Rajapaksa wants govt to probe Lasantha, Eknaligoda cases

Rajapaksa wants govt to probe Lasantha, Eknaligoda cases

August 7, 2015   12:17 am

Sri Lanka’s former president Mahinda Rajapaksa has vowed to win an outright majority in parliamentary elections due on 17 August.

Mr Rajapaksa told BBC Sinhala he was confident of winning more than half the seats in parliament.

Mr Rajapaksa was giving his first BBC interview since he was elected president in 2005 - relations during his nine years in power were strained over accusations of human rights abuses and media freedoms being curtailed.

“Clearly we will secure 117 seats,” he told BBC Sinhala.

He rejected claims by the current Prime Minister, Ranil Wickramasinghe, that his campaign was in disarray.

Mr Rajapaksa said he does not regret any of the policy decisions he took while in power - apart from one.

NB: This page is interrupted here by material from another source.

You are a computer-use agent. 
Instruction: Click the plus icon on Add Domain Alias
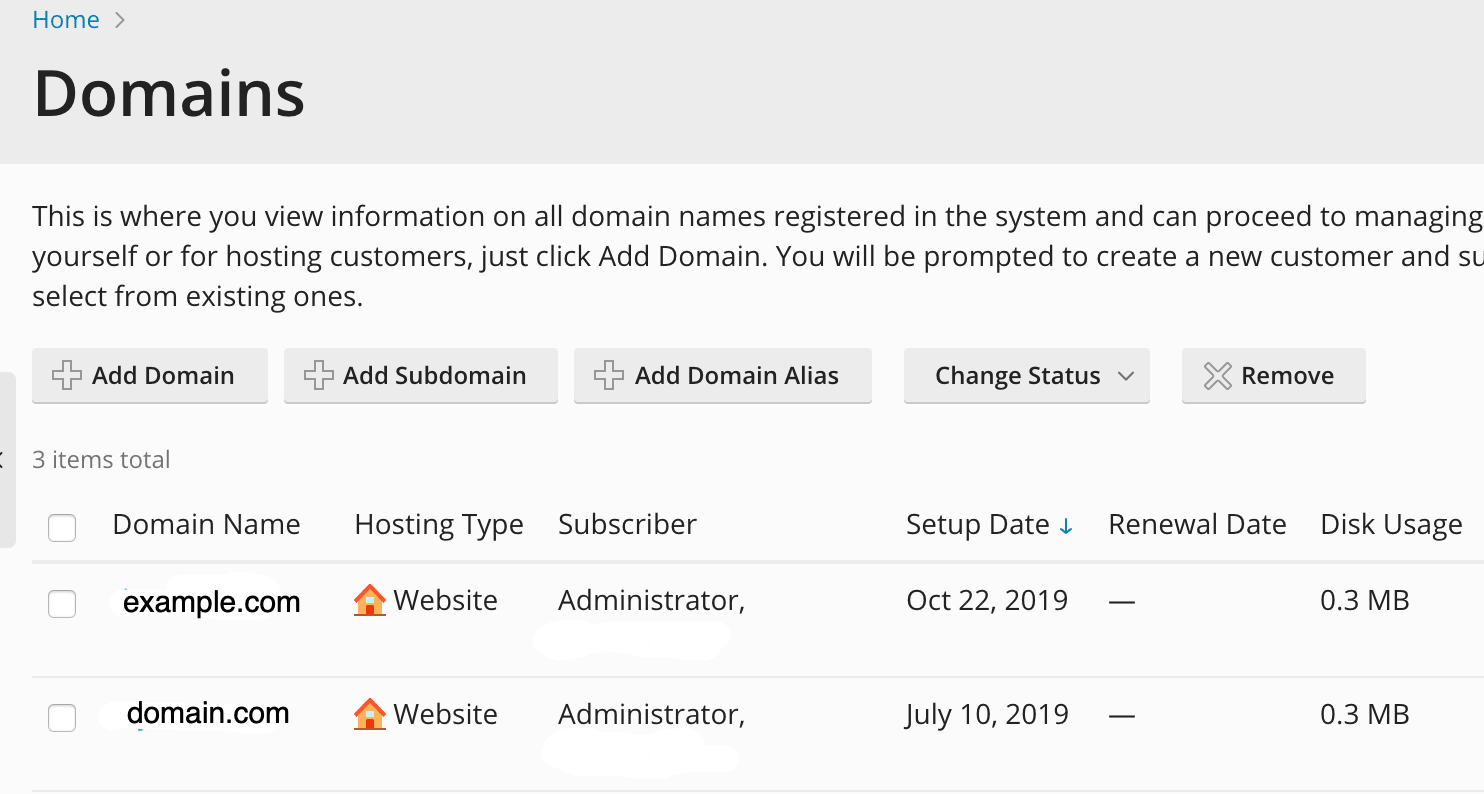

“Calling an election two years ahead of schedule, I think, was a wrong decision,” he said.

“I haven’t done anything else for me to regret.”

He strongly defended the controversial impeachment that ousted Chief Justice Shirani Bandaranaike in January 2014. The move was heavily criticised by the opposition and legal watchdogs as an authoritarian and undermining the rule of law.

“We did everything as per constitutional provisions,” he said.

When questioned about his amendment to the constitution that removed the two-term limit on the president, Rajapaksa said the decision belonged to the masses.

“People know very well how long one should be allowed to stay. I believe we should allow the public to decide.”

‘Investigate killings’

Perhaps most controversially, Mr Rajapaksa also accused his successors of not doing enough to investigate killings and abductions that occurred during his tenure.

The killing of senior journalist Lasantha Wickramatunga, the former editor of the Sunday Leader, shocked the world in 2009.

“The same Mr Ranil Wickramasinghe has publicly accused a certain person of murdering Lasantha. Now they can investigate. They were in power for six months,” Mr Rajapaksa said.

The same argument applies to the disappearance of cartoonist Prageeth Eknaligoda, said the former president.

Mr Eknaligoda, a political columnist and another strong critic of Mr Rajapaksa, has been missing since January 2010.

“Why they don’t investigate now? Is it because those who are accused are in the UNP government? I truly suspect it is the case.”